WHAT YOU HAVE TO DO - Because the lines must stay identical, write out the data without changing anything.

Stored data
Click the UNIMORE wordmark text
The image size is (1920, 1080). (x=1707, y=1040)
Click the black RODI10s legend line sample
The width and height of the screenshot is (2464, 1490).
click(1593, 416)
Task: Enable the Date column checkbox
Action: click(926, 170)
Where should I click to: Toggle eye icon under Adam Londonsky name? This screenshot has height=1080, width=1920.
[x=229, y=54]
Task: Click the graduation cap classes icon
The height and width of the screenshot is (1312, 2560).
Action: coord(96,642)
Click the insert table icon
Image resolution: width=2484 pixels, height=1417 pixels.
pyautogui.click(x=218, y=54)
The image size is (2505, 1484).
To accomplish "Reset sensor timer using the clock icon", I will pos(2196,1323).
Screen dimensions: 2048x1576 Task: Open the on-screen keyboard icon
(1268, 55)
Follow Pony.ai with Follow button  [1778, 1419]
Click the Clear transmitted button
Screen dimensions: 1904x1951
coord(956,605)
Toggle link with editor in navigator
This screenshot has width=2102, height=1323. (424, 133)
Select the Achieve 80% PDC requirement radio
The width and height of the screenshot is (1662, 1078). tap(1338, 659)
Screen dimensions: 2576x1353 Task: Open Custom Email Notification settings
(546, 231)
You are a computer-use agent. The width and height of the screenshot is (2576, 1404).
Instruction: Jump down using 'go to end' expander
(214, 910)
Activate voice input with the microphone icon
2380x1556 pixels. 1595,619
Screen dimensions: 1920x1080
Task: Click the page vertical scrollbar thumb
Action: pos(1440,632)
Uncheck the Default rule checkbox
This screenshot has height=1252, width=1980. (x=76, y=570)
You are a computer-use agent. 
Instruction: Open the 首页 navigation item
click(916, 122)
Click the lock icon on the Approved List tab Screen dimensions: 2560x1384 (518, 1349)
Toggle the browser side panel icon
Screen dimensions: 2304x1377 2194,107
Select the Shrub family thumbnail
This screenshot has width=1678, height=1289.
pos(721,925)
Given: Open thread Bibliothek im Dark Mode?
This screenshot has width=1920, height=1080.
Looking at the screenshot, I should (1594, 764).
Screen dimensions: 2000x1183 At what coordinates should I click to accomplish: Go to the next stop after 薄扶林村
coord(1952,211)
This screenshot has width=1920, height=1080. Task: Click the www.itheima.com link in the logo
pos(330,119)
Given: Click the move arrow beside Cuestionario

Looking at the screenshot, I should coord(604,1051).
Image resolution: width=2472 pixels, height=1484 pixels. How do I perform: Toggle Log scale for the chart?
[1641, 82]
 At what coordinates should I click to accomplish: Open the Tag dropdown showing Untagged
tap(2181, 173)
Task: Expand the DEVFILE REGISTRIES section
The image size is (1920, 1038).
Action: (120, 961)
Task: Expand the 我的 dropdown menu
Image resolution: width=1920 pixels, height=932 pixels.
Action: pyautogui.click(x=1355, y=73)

REPLY -
Click the UNIMORE wordmark text
The image size is (1920, 1080). (x=1707, y=1040)
Click the black RODI10s legend line sample
The width and height of the screenshot is (2464, 1490).
click(1593, 416)
Task: Enable the Date column checkbox
Action: click(926, 170)
Where should I click to: Toggle eye icon under Adam Londonsky name? This screenshot has height=1080, width=1920.
[x=229, y=54]
Task: Click the graduation cap classes icon
The height and width of the screenshot is (1312, 2560).
Action: coord(96,642)
Click the insert table icon
Image resolution: width=2484 pixels, height=1417 pixels.
pyautogui.click(x=218, y=54)
The image size is (2505, 1484).
To accomplish "Reset sensor timer using the clock icon", I will pos(2196,1323).
Screen dimensions: 2048x1576 Task: Open the on-screen keyboard icon
(1268, 55)
Follow Pony.ai with Follow button  [1778, 1419]
Click the Clear transmitted button
Screen dimensions: 1904x1951
coord(956,605)
Toggle link with editor in navigator
This screenshot has width=2102, height=1323. (424, 133)
Select the Achieve 80% PDC requirement radio
The width and height of the screenshot is (1662, 1078). tap(1338, 659)
Screen dimensions: 2576x1353 Task: Open Custom Email Notification settings
(546, 231)
You are a computer-use agent. The width and height of the screenshot is (2576, 1404).
Instruction: Jump down using 'go to end' expander
(214, 910)
Activate voice input with the microphone icon
2380x1556 pixels. 1595,619
Screen dimensions: 1920x1080
Task: Click the page vertical scrollbar thumb
Action: pos(1440,632)
Uncheck the Default rule checkbox
This screenshot has height=1252, width=1980. (x=76, y=570)
You are a computer-use agent. 
Instruction: Open the 首页 navigation item
click(916, 122)
Click the lock icon on the Approved List tab Screen dimensions: 2560x1384 (518, 1349)
Toggle the browser side panel icon
Screen dimensions: 2304x1377 2194,107
Select the Shrub family thumbnail
This screenshot has width=1678, height=1289.
pos(721,925)
Given: Open thread Bibliothek im Dark Mode?
This screenshot has width=1920, height=1080.
Looking at the screenshot, I should (1594, 764).
Screen dimensions: 2000x1183 At what coordinates should I click to accomplish: Go to the next stop after 薄扶林村
coord(1952,211)
This screenshot has width=1920, height=1080. Task: Click the www.itheima.com link in the logo
pos(330,119)
Given: Click the move arrow beside Cuestionario

Looking at the screenshot, I should coord(604,1051).
Image resolution: width=2472 pixels, height=1484 pixels. How do I perform: Toggle Log scale for the chart?
[1641, 82]
 At what coordinates should I click to accomplish: Open the Tag dropdown showing Untagged
tap(2181, 173)
Task: Expand the DEVFILE REGISTRIES section
The image size is (1920, 1038).
Action: (120, 961)
Task: Expand the 我的 dropdown menu
Image resolution: width=1920 pixels, height=932 pixels.
Action: pyautogui.click(x=1355, y=73)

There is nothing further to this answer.